■ DIRECTIONS
Edit the data below, starting with the line that contains "Screen dimensions: 831x655" and going on through the end of the data, so that "Breeze" becomes "Juniper" and nothing else changes. Leave the pictures out of your answer.

■ Item-finding data
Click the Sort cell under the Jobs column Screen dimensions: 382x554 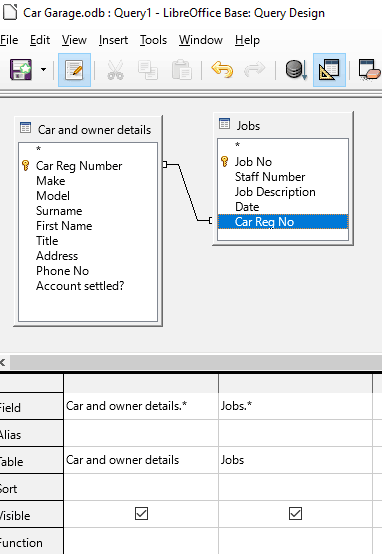(295, 487)
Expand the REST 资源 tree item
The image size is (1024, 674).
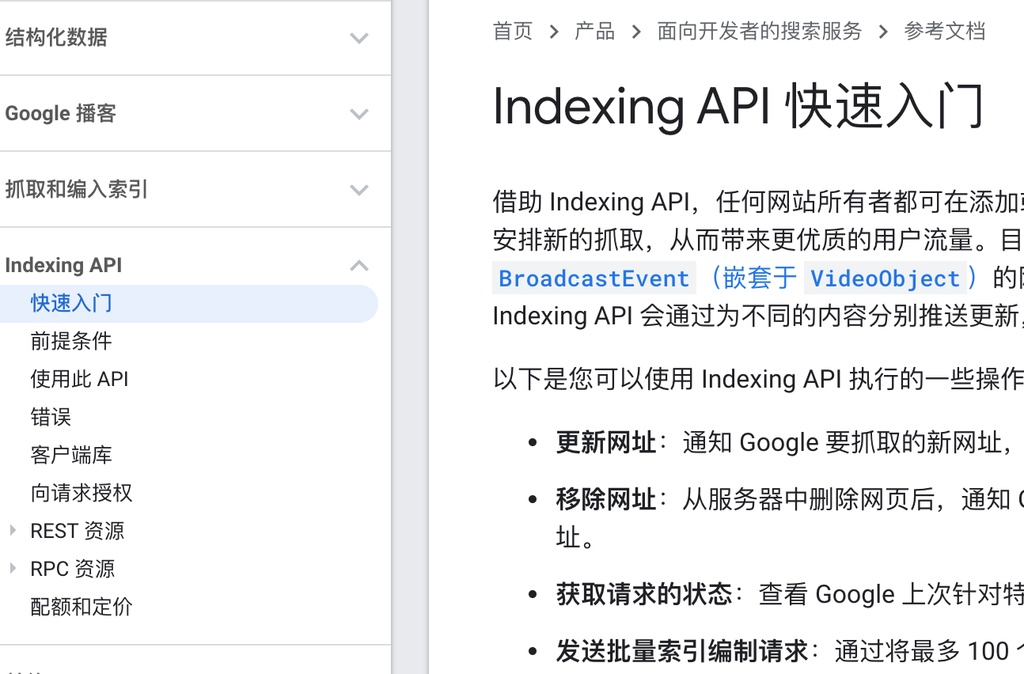pyautogui.click(x=12, y=530)
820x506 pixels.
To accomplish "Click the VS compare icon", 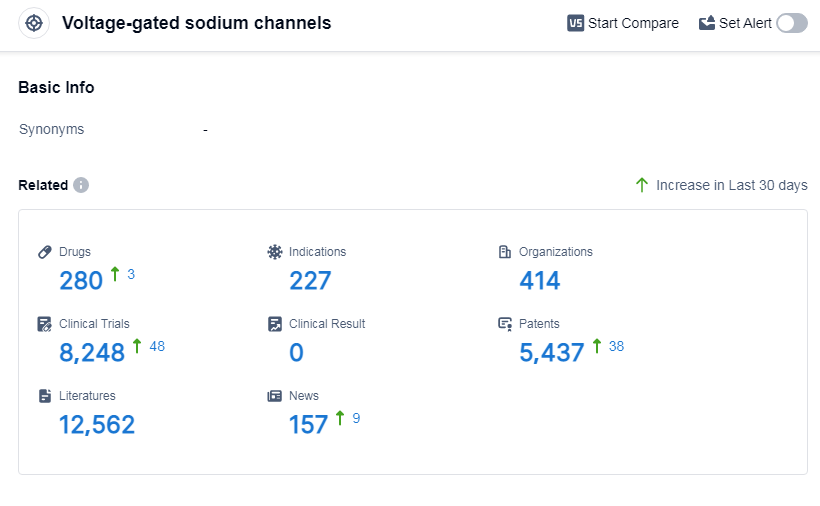I will point(575,23).
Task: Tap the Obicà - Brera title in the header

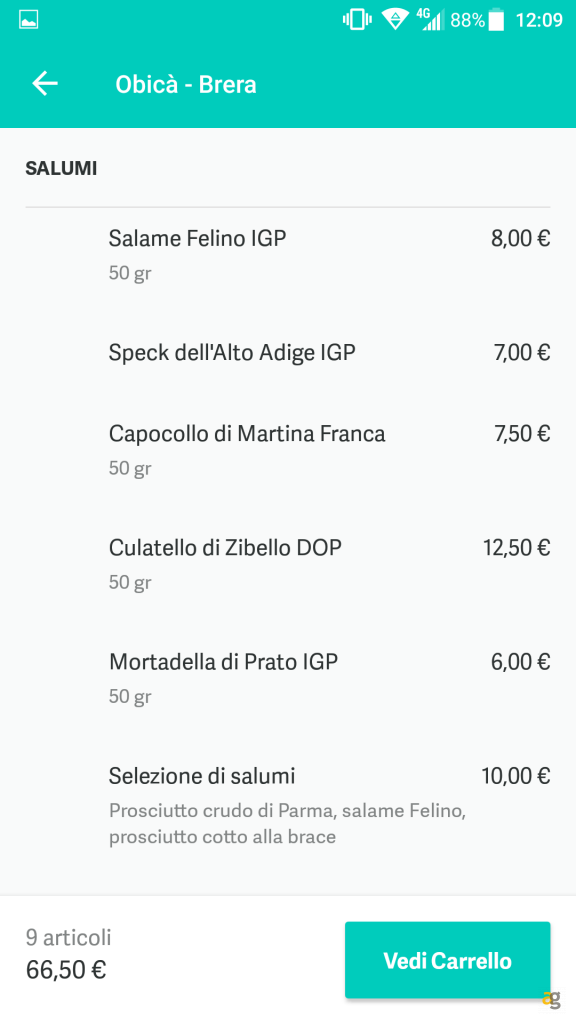Action: [186, 84]
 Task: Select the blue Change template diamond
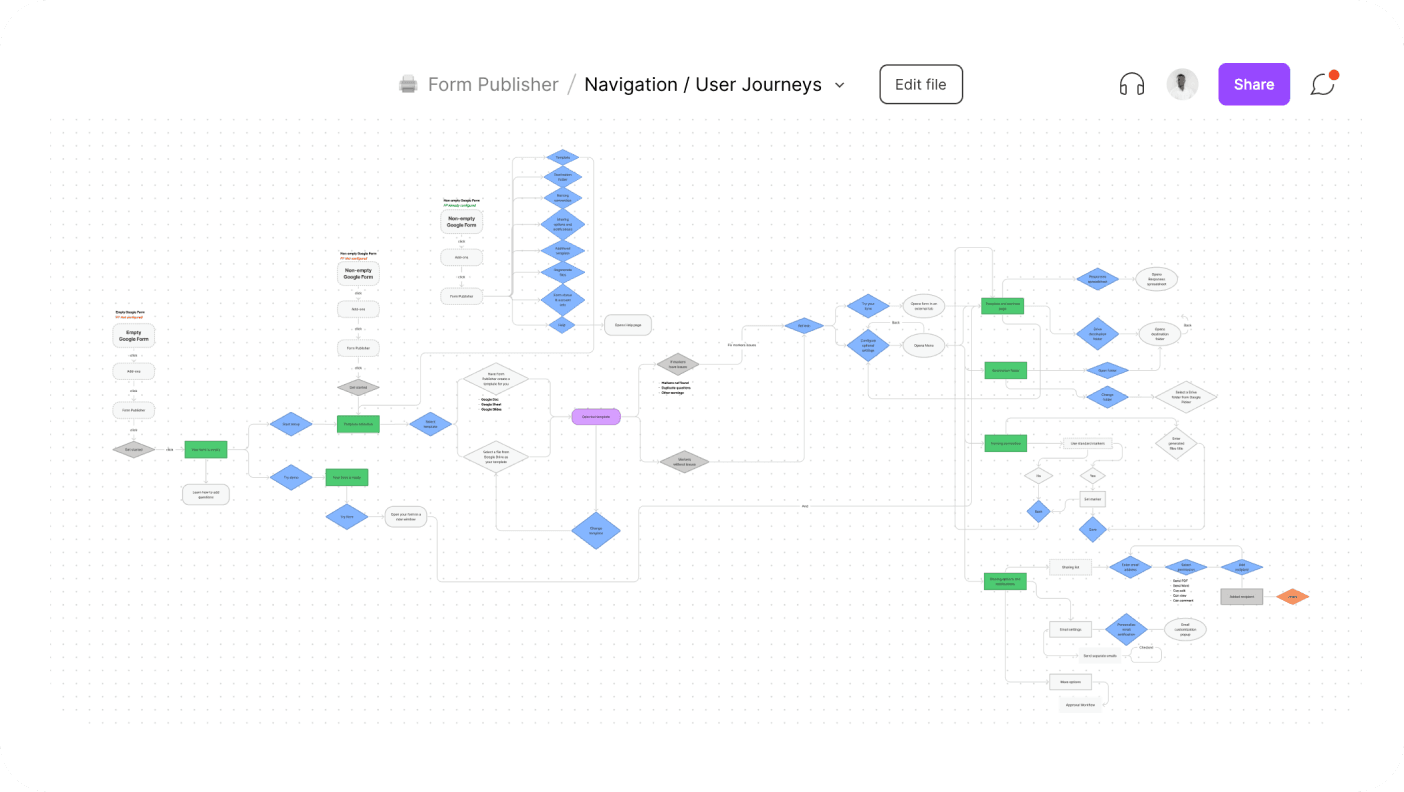pyautogui.click(x=596, y=530)
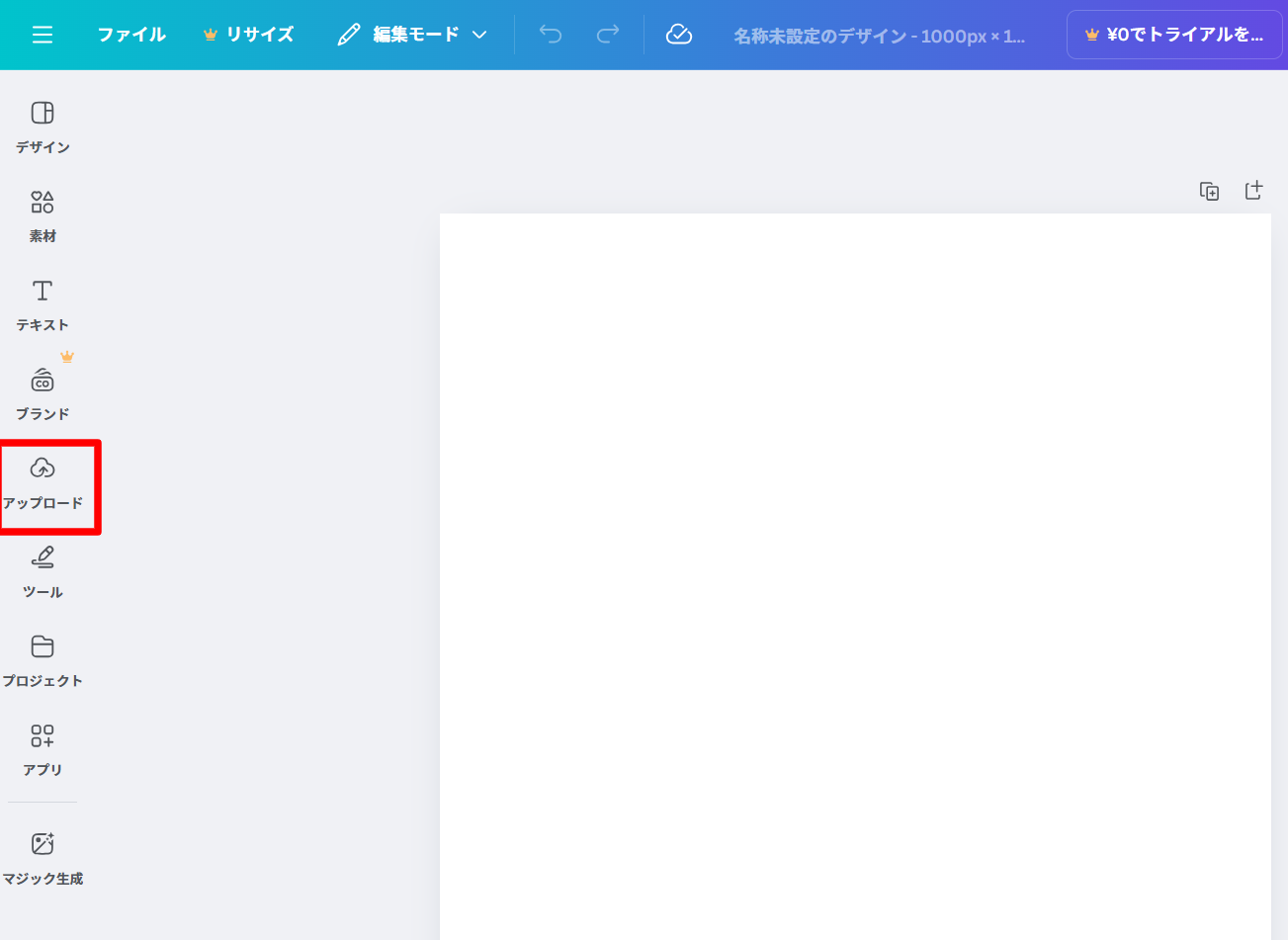
Task: Launch マジック生成 from sidebar
Action: click(43, 858)
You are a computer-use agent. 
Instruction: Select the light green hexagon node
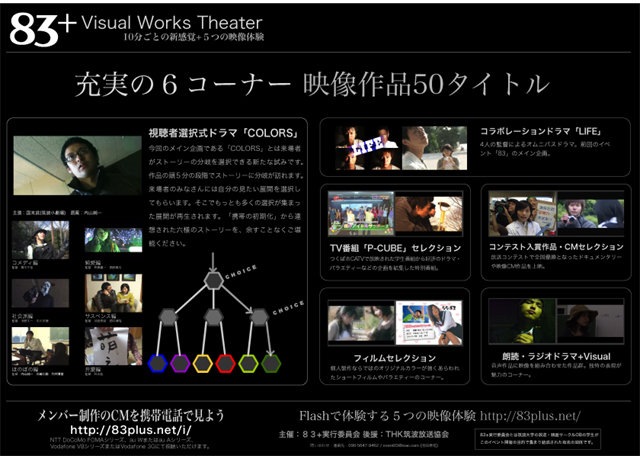(249, 363)
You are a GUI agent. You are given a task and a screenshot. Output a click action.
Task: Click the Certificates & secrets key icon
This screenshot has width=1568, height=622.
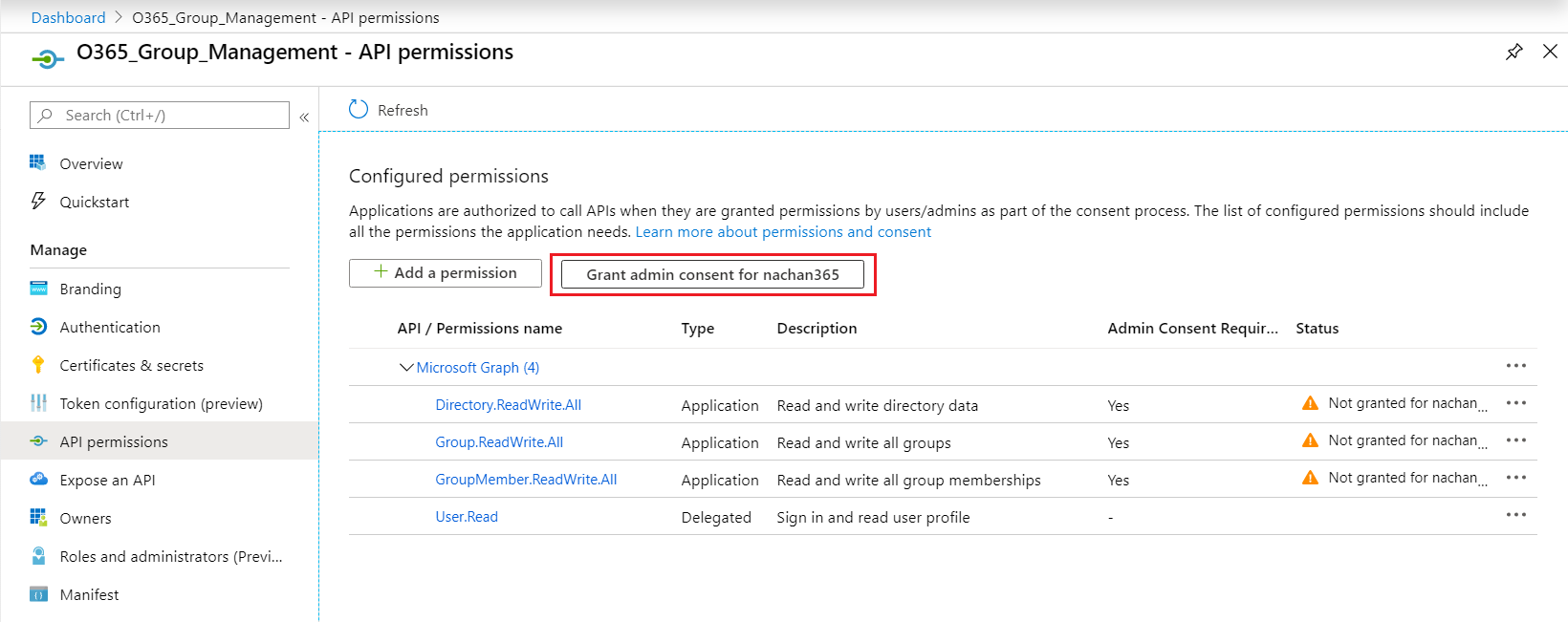tap(38, 365)
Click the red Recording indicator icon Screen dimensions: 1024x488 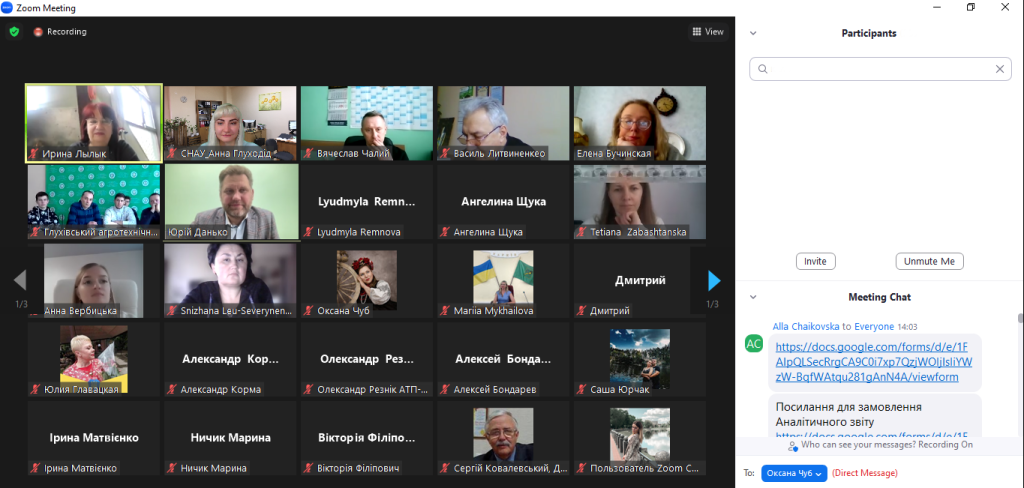(38, 31)
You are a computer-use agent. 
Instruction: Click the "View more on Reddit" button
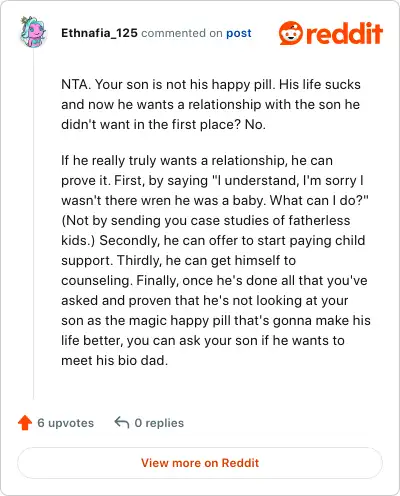(200, 463)
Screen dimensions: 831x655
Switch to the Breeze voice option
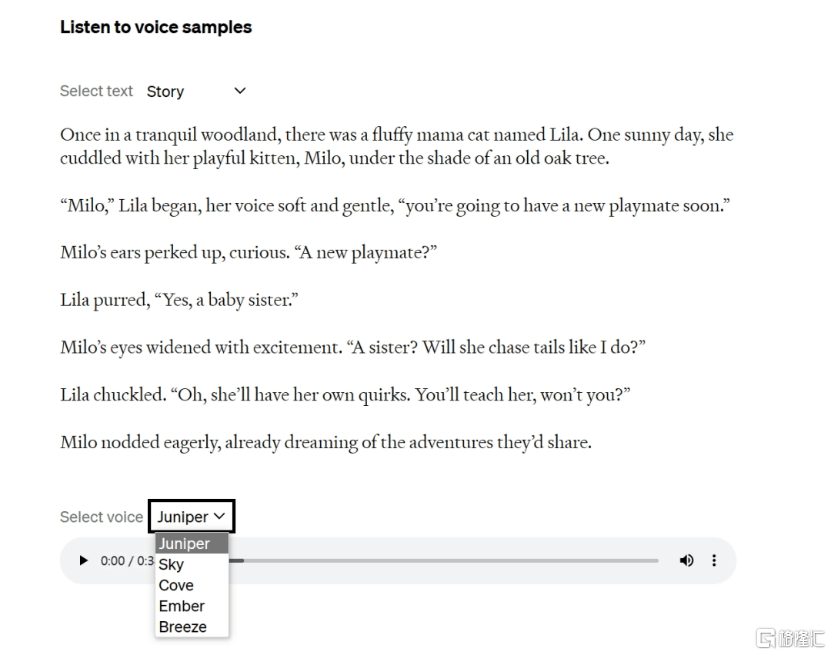[x=183, y=627]
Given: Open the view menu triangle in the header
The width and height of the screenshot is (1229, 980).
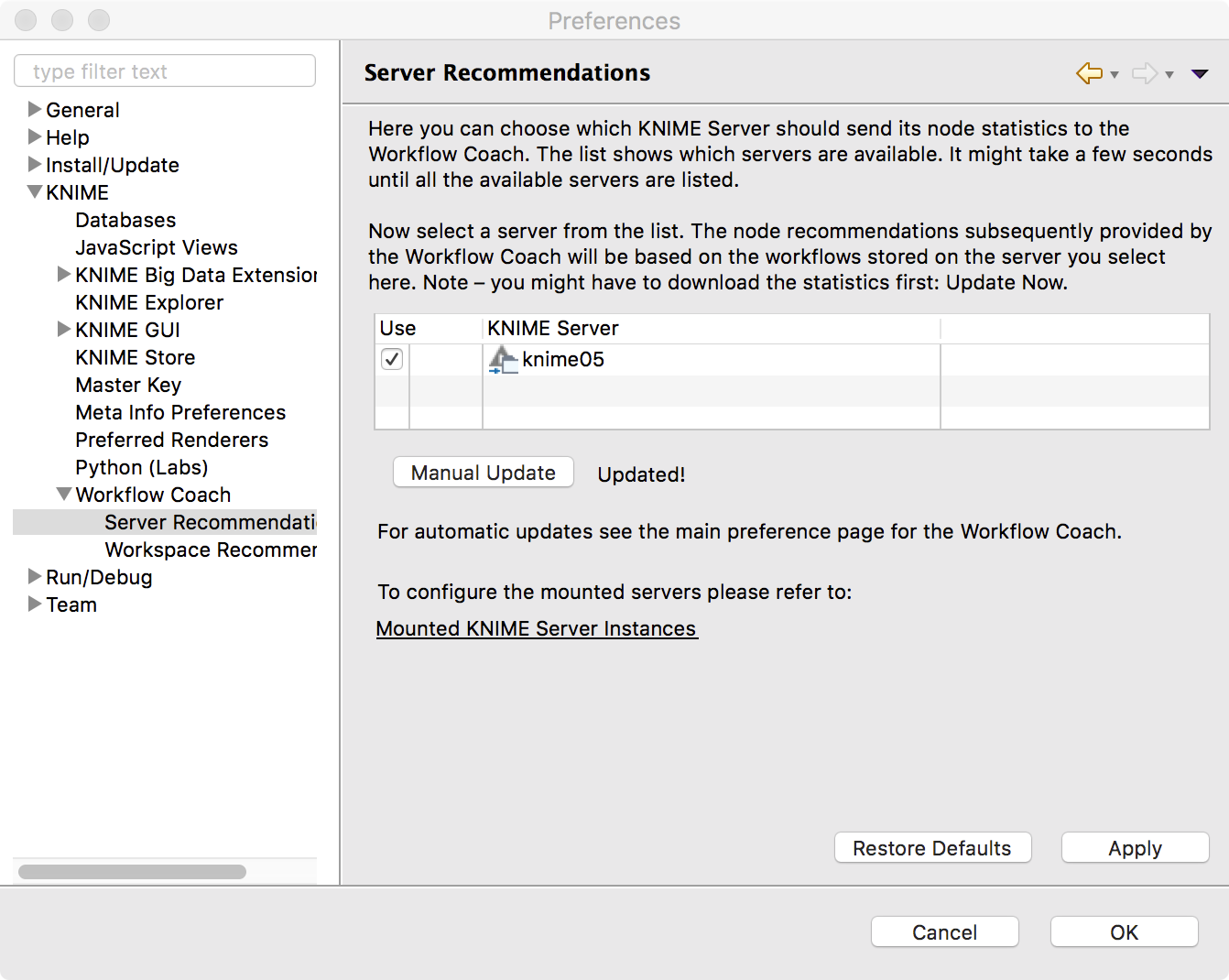Looking at the screenshot, I should coord(1200,72).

■ THE REPLY
Screen dimensions: 831x655
Switch to the Juniper voice option
[x=183, y=627]
Given: Open the view menu triangle in the header
The width and height of the screenshot is (1229, 980).
Looking at the screenshot, I should coord(1200,72).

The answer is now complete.